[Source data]
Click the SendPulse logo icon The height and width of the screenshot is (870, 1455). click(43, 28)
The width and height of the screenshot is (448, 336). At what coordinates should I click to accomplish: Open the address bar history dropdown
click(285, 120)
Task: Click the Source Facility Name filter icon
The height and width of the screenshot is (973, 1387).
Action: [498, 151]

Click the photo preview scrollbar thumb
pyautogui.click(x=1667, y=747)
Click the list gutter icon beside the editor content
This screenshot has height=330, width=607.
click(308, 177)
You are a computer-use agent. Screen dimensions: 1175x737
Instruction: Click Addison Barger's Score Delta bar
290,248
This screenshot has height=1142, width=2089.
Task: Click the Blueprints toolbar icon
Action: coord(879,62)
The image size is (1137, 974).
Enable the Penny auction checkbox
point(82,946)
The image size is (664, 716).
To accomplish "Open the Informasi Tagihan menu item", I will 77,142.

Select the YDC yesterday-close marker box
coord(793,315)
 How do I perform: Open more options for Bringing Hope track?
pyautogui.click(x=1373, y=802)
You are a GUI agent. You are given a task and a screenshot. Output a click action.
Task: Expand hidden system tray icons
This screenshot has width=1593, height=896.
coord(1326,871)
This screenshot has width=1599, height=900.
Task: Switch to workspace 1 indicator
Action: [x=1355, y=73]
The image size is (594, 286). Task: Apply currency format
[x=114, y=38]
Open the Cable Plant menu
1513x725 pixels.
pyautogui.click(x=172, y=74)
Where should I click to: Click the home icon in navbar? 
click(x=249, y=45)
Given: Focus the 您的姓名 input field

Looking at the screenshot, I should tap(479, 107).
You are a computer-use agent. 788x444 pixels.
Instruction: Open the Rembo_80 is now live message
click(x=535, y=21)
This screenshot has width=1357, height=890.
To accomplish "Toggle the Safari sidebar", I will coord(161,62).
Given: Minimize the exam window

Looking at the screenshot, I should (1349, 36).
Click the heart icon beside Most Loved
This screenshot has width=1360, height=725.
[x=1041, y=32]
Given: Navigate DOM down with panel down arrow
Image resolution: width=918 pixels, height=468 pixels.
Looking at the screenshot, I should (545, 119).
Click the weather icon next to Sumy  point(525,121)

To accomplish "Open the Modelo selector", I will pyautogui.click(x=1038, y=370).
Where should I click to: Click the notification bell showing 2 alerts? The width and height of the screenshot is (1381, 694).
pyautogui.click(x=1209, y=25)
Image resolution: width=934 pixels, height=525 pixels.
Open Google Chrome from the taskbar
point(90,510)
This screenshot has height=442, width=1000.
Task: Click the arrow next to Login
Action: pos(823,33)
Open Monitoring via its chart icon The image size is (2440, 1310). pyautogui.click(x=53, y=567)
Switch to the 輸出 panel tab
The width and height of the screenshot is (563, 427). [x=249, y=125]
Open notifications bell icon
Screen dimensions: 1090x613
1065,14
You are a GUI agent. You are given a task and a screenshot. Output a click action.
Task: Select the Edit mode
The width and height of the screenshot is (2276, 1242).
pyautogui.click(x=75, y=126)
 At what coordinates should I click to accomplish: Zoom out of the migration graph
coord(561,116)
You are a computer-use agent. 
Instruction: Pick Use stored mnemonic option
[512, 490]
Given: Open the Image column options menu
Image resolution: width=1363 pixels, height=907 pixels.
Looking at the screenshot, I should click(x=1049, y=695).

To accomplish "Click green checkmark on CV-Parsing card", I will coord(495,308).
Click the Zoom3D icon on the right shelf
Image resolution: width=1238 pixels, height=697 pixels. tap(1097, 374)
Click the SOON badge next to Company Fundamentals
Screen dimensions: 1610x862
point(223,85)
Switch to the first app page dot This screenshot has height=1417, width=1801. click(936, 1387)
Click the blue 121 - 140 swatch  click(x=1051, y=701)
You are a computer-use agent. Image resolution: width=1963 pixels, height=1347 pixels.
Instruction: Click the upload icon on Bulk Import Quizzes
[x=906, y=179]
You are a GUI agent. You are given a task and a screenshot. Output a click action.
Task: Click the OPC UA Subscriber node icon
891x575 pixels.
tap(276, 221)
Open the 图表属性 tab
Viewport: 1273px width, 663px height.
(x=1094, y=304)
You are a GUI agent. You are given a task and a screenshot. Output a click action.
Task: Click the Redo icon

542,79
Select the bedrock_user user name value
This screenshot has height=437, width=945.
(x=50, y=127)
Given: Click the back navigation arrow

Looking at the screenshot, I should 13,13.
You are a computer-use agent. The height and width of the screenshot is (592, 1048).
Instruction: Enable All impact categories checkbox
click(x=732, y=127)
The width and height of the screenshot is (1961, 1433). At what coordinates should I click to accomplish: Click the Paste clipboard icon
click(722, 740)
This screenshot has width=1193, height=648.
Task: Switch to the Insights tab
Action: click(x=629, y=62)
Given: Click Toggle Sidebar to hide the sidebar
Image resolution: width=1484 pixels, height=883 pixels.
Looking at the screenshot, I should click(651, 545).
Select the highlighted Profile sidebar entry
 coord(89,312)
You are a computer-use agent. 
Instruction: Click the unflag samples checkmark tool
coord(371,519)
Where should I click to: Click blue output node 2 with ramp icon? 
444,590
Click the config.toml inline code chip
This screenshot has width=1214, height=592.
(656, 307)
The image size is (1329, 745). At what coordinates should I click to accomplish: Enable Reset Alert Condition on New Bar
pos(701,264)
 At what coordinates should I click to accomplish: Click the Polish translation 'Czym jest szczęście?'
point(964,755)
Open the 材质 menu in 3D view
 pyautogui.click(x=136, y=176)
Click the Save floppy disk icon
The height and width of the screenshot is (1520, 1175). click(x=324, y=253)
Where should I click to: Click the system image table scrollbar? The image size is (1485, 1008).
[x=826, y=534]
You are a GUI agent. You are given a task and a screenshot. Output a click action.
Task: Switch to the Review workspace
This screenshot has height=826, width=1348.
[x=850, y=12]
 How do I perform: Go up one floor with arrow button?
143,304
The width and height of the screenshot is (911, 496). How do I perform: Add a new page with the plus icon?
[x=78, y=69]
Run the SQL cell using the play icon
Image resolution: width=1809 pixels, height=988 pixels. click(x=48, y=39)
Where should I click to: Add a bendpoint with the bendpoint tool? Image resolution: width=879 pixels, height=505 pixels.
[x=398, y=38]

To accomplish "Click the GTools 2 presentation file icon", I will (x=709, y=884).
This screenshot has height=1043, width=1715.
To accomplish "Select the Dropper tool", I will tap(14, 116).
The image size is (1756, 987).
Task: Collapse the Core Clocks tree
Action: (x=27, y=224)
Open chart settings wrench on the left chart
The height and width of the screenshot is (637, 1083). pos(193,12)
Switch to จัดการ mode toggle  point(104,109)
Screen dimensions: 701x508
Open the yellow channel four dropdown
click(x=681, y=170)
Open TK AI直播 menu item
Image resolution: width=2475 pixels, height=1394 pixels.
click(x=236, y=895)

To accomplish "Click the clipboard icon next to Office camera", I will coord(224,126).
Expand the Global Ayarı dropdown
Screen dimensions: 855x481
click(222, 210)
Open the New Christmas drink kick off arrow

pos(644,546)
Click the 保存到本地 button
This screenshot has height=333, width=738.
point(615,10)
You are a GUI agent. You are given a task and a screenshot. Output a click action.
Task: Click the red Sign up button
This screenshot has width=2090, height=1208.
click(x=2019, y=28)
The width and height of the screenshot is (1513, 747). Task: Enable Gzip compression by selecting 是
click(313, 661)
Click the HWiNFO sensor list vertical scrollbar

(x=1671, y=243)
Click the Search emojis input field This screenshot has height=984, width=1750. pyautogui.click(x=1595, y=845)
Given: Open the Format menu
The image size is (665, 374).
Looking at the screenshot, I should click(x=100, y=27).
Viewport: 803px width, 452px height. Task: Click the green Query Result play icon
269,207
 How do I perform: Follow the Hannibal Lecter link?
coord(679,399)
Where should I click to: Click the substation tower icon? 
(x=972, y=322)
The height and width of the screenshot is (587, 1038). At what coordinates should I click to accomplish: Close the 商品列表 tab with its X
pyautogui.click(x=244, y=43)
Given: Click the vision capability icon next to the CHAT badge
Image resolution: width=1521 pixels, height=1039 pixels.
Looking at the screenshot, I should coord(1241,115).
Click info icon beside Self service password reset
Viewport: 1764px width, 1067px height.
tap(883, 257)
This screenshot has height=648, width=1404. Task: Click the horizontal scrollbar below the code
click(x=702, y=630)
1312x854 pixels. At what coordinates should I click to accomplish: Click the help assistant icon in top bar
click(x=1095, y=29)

*WHAT YOU SHOULD DO*
Take from the entries every line that has the string "computer".

*RESPONSE TO THIS TASK*
You are a computer-use agent. Screen dimensions: 1175x737
You are a computer-use agent. 788x444 pixels.
You are a computer-use agent. 
You are a computer-use agent. Image resolution: width=1963 pixels, height=1347 pixels.
You are a computer-use agent. The height and width of the screenshot is (592, 1048).
You are a computer-use agent. 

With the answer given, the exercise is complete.